Attendu que par arrêté N° 14 -2024, le Ministre en charge des élections a procédé à la publication des listes des candidats aux élections législatives du 17 Novembre 2024.

Que figure sur la liste de la coalition PASTEF, le candidat Ousmane SONKO.

Que par les présentes, les contestations ci-après sont portées contre sa candidature et pour les raisons qui suivent :

  • Inéligibilité pour état de contumace
  • Inéligibilité pour condamnation définitive à une peine de 06 mois d’emprisonnement avec sursis et à une amende de 200.000 Frs
  1. SUR LA RECEVABILITE DE LA RECLAMATION DEVANT LE CONSEIL CONSTITUTIONNEL

Attendu qu’il résulte de l’article LO 184 du Code Électoral que :

« En cas de contestations d’un acte du ministre chargé des élections pris en application des article L179, L180 et LO183, les mandataires des listes de candidats, peuvent, dans les vingt-quatre heures suivant la notification de la décision ou sa publication, se pourvoir devant le conseil constitutionnel qui statue dans les trois jours qui suivent celui de l’enregistrement de la requête. »

Attendu qu'il n'est pas contesté que le requérant est mandataire de la coalition Takku Wallu SENEGAL

Que la requête a été introduite dans les formes et délais de la loi.

Qu’il échet en conséquence de la déclarer recevable en la forme.

  1. SUR LA DISCUSSION EN DROIT AUTOUR DES MOYENS DE LA RECLAMATION

A- SUR L’INELIGIBILITE POUR ETAT DE CONTUMACE ARTICLE 312 DU CODE DE PROCEDURE PENALE

Attendu qu’il est constant que par jugement N67 en date du 1er juin 2023, la chambre criminelle du Tribunal de Grande Instance Hors Classe de Dakar, statuant par contumace contre Ousmane SONKO, l’a déclaré coupable de corruption de la jeunesse et condamné à une peine d’emprisonnement de deux ans ferme.

Attendu qu’il résulte des dispositions de l’article 307 du Code de Procédure Pénale que : «les accusés non détenus, s’ils ne déférent pas à la citation prévue à l’article 257 du présent code, sont jugés par contumace par la chambre criminelle. »

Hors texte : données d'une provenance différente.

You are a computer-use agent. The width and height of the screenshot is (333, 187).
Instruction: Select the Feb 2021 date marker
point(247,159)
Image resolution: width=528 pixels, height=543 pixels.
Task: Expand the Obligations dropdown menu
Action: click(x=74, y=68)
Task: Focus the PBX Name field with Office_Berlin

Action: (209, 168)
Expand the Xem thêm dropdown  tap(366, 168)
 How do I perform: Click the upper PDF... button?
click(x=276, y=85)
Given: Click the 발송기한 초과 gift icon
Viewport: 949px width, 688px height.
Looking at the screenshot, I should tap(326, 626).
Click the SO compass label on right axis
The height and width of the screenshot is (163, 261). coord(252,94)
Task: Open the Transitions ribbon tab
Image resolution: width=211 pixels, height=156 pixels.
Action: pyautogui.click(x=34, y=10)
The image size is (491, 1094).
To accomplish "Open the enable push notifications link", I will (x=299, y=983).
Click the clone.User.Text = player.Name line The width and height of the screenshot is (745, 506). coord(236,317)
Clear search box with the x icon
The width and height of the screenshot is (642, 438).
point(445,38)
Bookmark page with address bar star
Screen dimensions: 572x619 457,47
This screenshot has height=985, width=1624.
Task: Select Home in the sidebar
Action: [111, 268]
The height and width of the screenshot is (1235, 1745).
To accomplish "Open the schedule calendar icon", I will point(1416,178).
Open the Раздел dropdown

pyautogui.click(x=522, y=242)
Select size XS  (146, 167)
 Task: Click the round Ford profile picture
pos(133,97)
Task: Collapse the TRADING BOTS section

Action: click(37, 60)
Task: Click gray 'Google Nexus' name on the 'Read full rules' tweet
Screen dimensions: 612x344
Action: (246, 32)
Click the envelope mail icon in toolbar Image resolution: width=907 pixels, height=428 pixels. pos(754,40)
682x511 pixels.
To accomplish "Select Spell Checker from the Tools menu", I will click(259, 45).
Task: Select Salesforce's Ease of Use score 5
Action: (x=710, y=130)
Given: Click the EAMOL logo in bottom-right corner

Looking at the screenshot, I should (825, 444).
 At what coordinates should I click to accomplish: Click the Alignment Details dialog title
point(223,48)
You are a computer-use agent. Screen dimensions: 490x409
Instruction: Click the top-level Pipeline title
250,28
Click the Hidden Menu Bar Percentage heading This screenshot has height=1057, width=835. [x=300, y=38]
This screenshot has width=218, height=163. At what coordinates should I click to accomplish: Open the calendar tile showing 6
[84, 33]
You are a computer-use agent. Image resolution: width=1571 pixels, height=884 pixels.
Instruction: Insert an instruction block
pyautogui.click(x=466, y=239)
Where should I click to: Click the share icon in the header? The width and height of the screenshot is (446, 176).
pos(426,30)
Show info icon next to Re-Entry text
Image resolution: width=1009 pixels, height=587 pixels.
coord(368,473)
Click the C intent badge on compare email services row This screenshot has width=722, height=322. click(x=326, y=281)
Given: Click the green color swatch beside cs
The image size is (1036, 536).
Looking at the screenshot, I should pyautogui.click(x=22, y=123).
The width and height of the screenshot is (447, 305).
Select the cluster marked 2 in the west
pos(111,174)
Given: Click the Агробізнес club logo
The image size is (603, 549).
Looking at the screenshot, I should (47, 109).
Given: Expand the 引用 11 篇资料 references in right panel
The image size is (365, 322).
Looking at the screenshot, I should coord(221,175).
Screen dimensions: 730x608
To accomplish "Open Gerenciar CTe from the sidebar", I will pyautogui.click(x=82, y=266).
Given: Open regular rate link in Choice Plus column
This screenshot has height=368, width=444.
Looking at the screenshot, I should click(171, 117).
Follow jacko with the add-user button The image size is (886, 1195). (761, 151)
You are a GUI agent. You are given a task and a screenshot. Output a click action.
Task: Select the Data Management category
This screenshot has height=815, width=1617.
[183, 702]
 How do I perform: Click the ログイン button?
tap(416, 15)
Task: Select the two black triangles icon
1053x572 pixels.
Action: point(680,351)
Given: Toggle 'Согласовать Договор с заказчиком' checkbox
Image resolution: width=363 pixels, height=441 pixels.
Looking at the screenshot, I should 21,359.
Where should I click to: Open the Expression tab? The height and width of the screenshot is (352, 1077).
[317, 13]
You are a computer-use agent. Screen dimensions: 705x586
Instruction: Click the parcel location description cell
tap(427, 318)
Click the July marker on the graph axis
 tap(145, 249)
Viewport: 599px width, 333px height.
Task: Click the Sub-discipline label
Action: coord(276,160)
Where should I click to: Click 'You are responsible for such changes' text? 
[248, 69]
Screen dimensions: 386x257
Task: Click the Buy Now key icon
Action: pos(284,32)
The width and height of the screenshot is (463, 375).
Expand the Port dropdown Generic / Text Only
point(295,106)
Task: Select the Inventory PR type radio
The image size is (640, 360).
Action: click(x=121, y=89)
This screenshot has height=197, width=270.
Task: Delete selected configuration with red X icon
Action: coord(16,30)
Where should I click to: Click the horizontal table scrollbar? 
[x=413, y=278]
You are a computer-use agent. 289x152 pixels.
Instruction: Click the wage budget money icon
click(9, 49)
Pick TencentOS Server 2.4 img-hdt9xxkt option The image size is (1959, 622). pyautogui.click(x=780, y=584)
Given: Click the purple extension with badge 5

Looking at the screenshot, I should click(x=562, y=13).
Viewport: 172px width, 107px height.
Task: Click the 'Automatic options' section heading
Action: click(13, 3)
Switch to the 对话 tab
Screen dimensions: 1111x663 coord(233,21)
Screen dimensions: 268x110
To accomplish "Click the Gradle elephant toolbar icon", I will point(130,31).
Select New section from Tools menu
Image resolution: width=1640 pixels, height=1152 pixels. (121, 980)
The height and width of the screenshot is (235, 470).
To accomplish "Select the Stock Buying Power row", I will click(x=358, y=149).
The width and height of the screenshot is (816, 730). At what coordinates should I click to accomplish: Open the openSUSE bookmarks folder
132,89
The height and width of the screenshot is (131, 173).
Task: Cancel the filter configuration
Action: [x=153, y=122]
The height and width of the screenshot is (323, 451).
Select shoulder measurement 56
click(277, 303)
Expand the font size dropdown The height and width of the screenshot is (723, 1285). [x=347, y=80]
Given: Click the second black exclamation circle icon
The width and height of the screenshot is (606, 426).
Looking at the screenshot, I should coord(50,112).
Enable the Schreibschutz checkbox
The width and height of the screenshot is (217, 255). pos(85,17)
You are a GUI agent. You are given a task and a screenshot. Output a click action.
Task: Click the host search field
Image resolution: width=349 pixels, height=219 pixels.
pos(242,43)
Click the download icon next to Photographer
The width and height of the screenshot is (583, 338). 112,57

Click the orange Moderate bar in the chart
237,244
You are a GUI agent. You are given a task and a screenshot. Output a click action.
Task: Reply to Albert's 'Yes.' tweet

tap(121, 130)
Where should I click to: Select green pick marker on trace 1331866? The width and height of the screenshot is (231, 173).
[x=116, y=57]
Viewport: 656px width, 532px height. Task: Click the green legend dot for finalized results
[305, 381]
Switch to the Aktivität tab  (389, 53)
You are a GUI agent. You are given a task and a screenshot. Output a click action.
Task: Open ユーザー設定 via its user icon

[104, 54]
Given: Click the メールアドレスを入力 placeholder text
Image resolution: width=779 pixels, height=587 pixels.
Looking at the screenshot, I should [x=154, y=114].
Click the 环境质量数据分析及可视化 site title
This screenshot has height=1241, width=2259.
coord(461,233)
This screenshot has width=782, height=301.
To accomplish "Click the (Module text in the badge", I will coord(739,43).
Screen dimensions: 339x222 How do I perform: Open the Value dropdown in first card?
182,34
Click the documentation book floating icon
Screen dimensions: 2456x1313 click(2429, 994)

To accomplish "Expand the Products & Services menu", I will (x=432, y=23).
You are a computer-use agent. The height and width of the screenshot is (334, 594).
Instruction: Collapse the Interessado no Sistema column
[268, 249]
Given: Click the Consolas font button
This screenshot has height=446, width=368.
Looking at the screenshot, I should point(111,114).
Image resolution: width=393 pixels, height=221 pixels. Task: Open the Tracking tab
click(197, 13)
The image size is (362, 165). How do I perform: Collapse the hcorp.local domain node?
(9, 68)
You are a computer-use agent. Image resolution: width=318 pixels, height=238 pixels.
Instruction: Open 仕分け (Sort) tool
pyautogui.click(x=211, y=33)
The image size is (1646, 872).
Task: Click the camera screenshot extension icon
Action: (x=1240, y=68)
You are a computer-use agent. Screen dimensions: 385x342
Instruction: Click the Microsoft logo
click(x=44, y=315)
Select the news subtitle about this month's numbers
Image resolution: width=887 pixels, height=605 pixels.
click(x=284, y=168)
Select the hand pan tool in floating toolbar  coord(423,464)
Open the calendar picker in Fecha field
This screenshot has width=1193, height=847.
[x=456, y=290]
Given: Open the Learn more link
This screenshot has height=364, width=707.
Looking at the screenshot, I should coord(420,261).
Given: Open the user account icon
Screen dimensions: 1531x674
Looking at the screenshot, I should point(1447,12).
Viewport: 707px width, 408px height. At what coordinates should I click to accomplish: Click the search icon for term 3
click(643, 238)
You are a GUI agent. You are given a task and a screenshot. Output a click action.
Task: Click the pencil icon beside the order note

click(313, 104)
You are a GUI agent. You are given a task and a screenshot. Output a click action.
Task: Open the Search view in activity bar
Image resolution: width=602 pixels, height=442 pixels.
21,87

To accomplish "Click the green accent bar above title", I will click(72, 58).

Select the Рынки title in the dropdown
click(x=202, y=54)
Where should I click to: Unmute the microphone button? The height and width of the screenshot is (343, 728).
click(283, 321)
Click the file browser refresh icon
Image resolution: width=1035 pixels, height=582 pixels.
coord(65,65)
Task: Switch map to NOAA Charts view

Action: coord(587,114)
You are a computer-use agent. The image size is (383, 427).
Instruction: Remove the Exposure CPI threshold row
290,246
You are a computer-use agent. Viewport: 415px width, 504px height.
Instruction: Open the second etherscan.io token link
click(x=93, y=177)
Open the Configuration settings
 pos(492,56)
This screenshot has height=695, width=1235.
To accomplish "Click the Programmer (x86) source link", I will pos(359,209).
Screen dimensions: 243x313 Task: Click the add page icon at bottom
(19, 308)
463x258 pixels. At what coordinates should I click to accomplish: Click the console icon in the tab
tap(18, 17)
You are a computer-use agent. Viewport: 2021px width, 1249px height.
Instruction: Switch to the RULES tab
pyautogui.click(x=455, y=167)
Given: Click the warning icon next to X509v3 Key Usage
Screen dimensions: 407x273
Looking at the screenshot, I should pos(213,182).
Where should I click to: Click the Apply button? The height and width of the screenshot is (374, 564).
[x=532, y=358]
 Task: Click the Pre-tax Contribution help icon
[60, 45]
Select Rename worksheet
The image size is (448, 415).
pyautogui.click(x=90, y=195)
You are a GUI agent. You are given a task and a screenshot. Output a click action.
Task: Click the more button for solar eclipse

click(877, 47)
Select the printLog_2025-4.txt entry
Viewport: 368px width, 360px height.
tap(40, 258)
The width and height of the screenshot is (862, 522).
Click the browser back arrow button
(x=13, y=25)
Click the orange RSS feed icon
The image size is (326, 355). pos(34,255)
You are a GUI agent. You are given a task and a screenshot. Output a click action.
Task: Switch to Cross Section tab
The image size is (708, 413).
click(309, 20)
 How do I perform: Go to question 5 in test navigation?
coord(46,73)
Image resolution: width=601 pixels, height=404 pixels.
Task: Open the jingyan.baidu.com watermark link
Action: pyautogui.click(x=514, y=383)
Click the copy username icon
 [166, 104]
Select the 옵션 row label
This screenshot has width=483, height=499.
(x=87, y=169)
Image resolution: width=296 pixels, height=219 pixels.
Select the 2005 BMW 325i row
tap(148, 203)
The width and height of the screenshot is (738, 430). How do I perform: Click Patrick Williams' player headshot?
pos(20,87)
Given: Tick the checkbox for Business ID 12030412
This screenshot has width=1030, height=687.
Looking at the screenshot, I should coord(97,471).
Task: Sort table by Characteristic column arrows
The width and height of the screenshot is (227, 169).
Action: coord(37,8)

Que la loi attache des effets à la condamnation par contumace ;

Qu’ainsi, il résulte des dispositions de l’article 312 du code de procédure pénale qu’« à partir de l’accomplissement des mesures de publicité le condamné est frappé de toutes les déchéances. »

Qu’en droit, la déchéance est la perte d’un droit, d’une fonction, d’une qualité ou d’un bénéfice, encourue à titre de sanction pour cause d’indignité, d’incapacité, de fraude, d’incurie…

Qu’en matière électorale, toute personne frappée d’une condamnation emportant déchéance, est privée de plein droit de sa qualité d’électeur et d’être éligible.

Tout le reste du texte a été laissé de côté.